# First Cheese Smoke w/ A-Maze-N Q-Mats!



## mneeley490 (Sep 7, 2013)

Temps today were not optimal for cold smoking, but I have friends coming in 2 weeks, and they requested smoked cheese.

Soooooo, I sliced up 5 lbs. of sharp cheddar into chunks, and included a pound of soft goat cheese just for the heck of it.

Used a Q-Mat I bought from Todd, and slid into the fridge smoker with about 10 lbs of ice inside.

Since temps are in the 70's today, I thought it best to speed up the smoke as much as possible. Lit up my AMNPS on both sides with a 50/50 mix of apple and peach pellets, and kept my smoker inside the garage, out of the sun with the garage door wide open.

Pulled them out after 3-1/2 hours. My probe was reading 92°, but it didn't feel that hot in there to me. I'll have to calibrate it again.

Anyway, here are a couple before shots:













9-13 Cheese 003.jpg



__ mneeley490
__ Sep 7, 2013


















9-13 Cheese 004.jpg



__ mneeley490
__ Sep 7, 2013






And a couple after shots:













9-13 Cheese 007.jpg



__ mneeley490
__ Sep 7, 2013


















9-13 Cheese 005.jpg



__ mneeley490
__ Sep 7, 2013






As you can see, there was no melting at all. The goat cheese held up remarkably well on the Q-Mat. Not so well when I went to insert it into a vacuum sealer bag. Oh well, it's still mostly intact.

So the verdict--Todd's Q-Mats are great! I'm sure this would not have worked out half this well without it. Thanks Todd, you've come thru again with another great product!


----------



## pc farmer (Sep 7, 2013)

Cheese looks great and the Q mats are awesome.

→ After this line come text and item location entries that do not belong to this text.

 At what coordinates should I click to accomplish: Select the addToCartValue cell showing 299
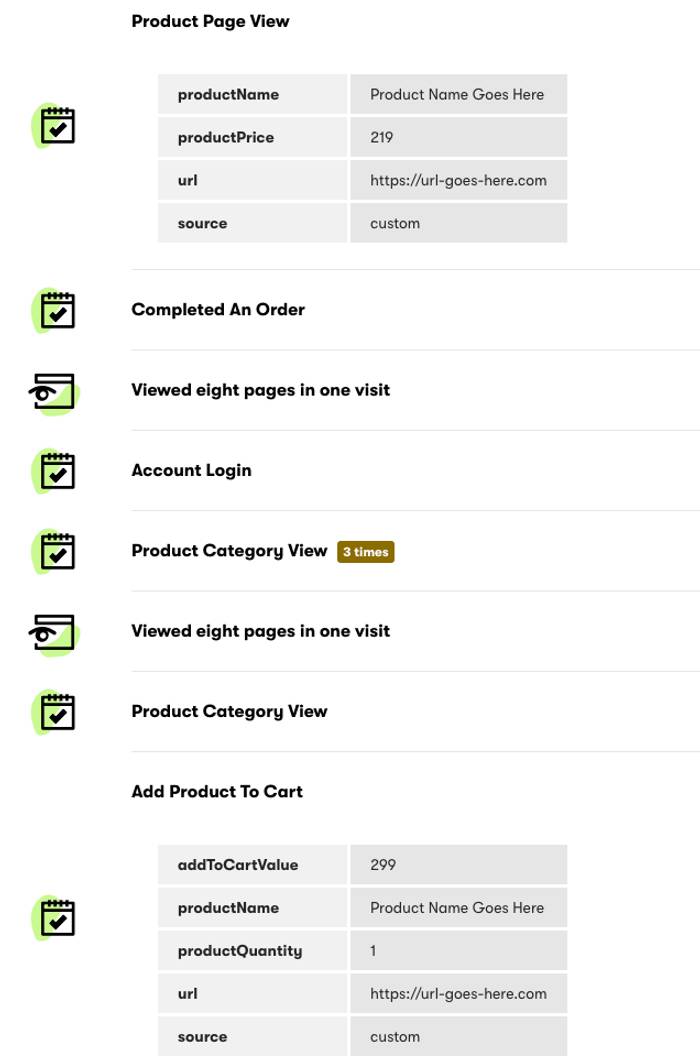pyautogui.click(x=383, y=865)
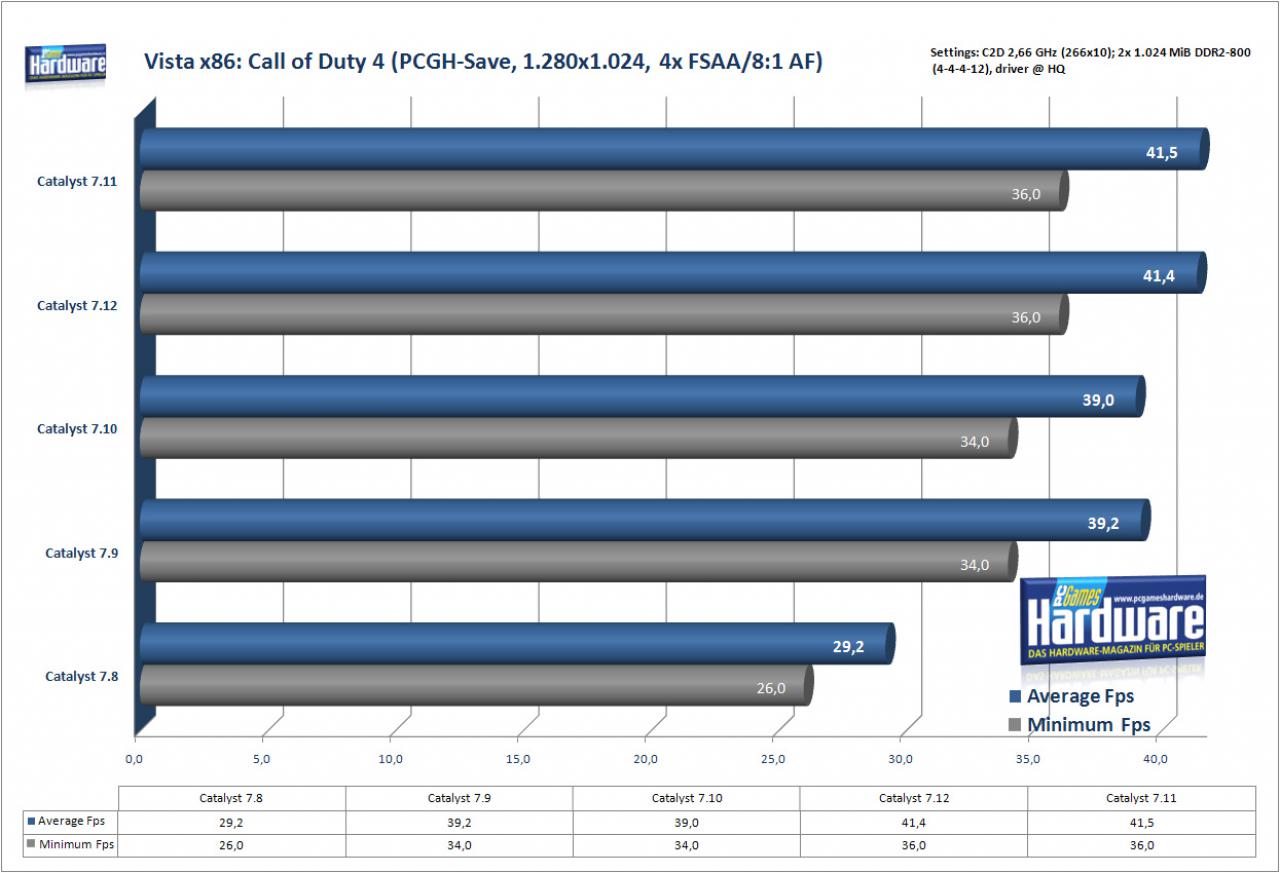Click the 29,2 cell in the data table
This screenshot has width=1280, height=873.
232,821
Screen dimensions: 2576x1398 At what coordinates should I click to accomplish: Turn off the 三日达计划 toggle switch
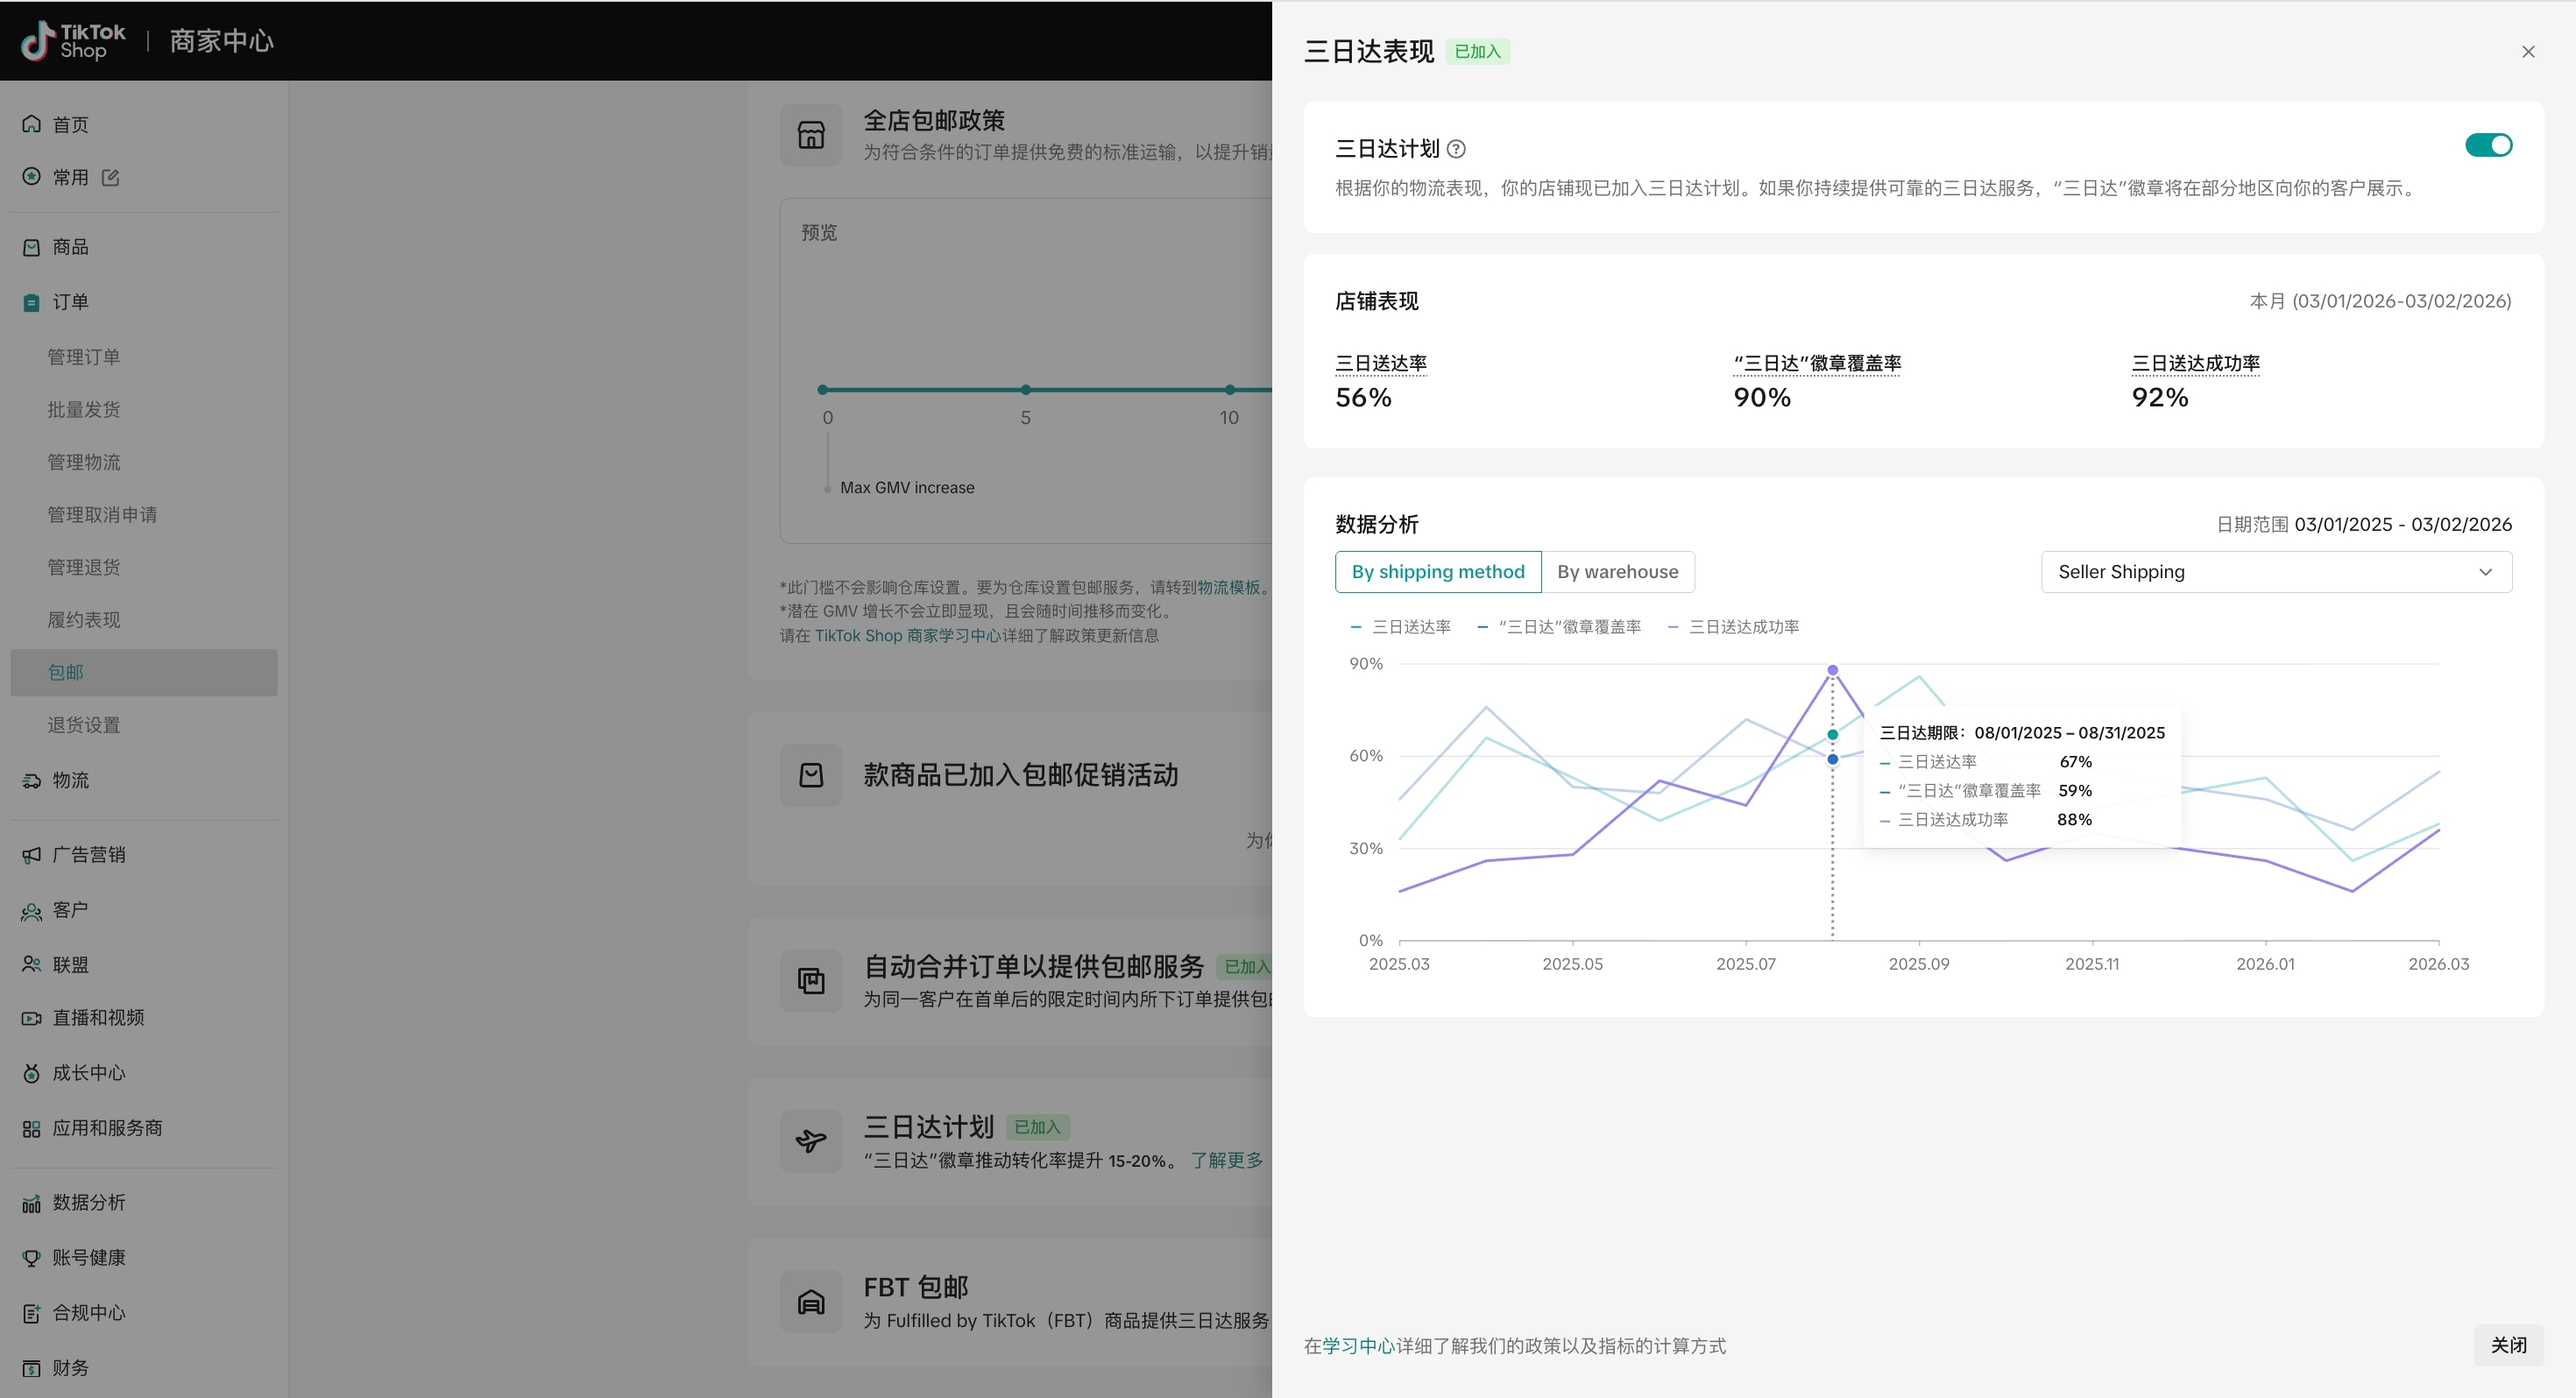(2488, 146)
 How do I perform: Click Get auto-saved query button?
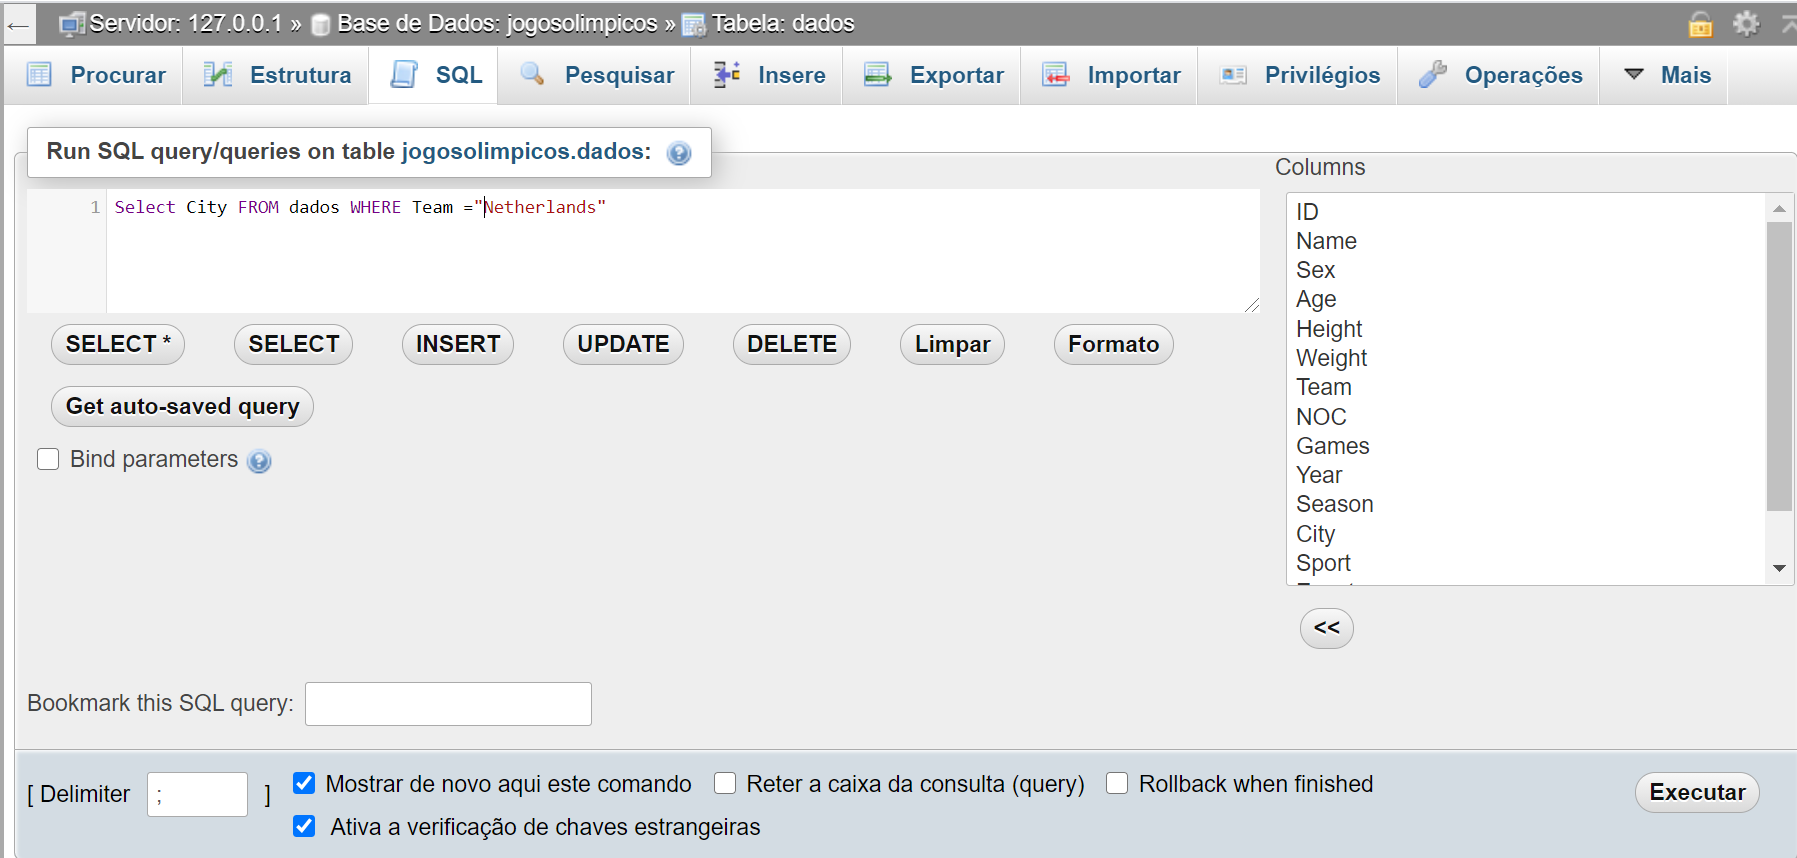[x=182, y=406]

I need to order some for my uds.


----------



## driedstick (Sep 13, 2013)

Looks good next week temps are suppose to be coming down fall is here,   smoke on :)


----------



## mneeley490 (Sep 13, 2013)

Yep, as soon as it gets cooler, I  have a boneless pork leg that I will brine and smoke as a ham.


----------